How to stand up to 65.000 angry e-mail-activists?Posted: September 4, 2010
The current issue of the Harvard Business Review features an article by the CEO and president of Timberland, Jeff Swartz: “How I did it. Timberland’s CEO on Standing up to 65.000 angry activists“. Swartz gives an insight into how he resolved a conflict with Greenpeace that threatened his brand’s reputation. In June 2009 Timberland received 65.000 Emails by Greenpeace supporters. They were taking action on behalf of Greenpeace against “Slauthering the Amazon“. According to a new Greenpeace report, Brazilian cattle farmers were illegally burning down forests, while the leather of the grazing cows might end up in a major shoe brand. Greenpeace asked activists to take action and send emails to the brands, to governments and other actors invovled. Swartz reports that his first response to the e-mails was “to be pretty angry myself”, because he thought his company had been doing quite something in environmental terms. But he also admits that “Greenpeace was asking a legitimate question”.

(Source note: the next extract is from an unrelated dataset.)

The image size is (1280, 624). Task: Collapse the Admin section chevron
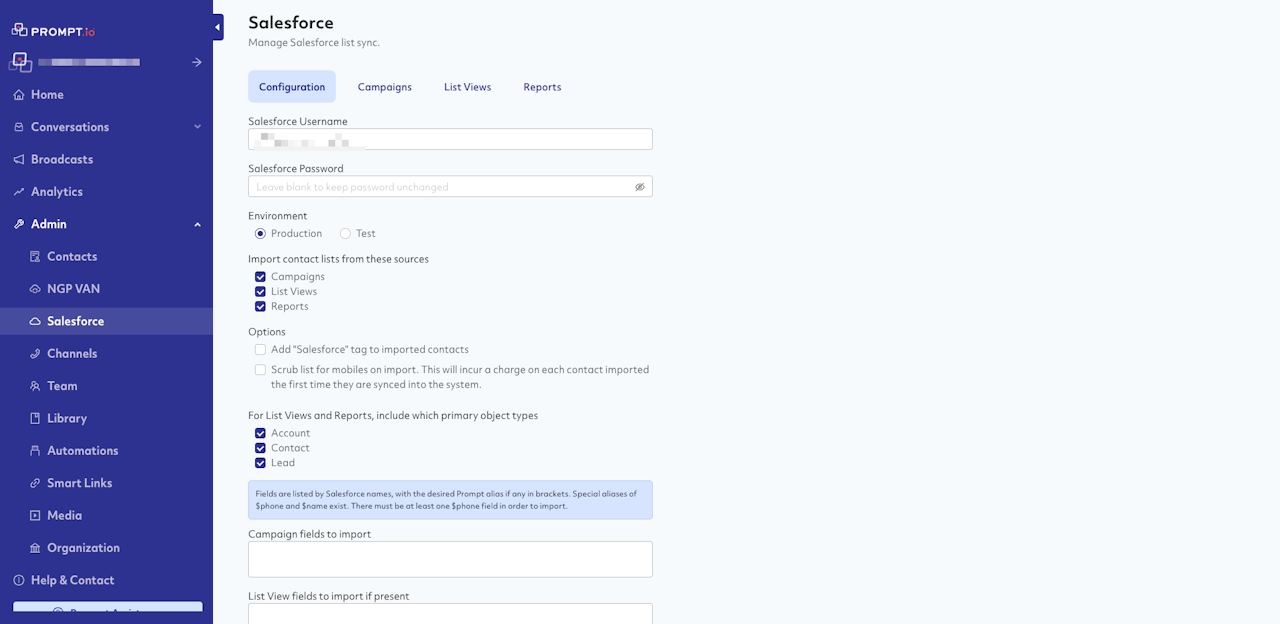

This situation is very similar to what Swiss fashion brands must be experiencing at the moment in connection to the 10 Rappen campaign of the Swiss CCC. Here, e-mail activists send protest videos to companies telling them to pay a living wage.
What did Swartz do? He wanted Greenpeace to know that “it’s possible to be a profitable global business and also be actively engaged in protecting the environment”. Realizing that the “lack of traceability in our materials supply chain is almost archaic”, he tried to change that. He argues that they didn’t just want to dully respond to the mails, but to really understand the problem – “and to make sure that our suppliers had a system in place that could be implemented and sustained”. They also issued a statement in which they praised Greenpeace for bringing the issue to the industry’s attention. Greenpeace, in return, later issued a statement saying that Timberland “now leads industry in sustainability practices”.
What does this tell consumers? Collective protest can stir up companies and make them think about legitimate claims that were not in their minds before (see also Kirsten Brodde’s new book “Protest!“).
What does this tell companies? Do not “stand there with your arms folded and your mind closed” (Swartz p.43). Engage with consumers and NGOs – they often have a legitimate issue. Indeed, real engagement might be beneficial to your brand, as the Timberland-case shows. However, to identify real from fake and ineffective engagement, you must listen to your stakeholders.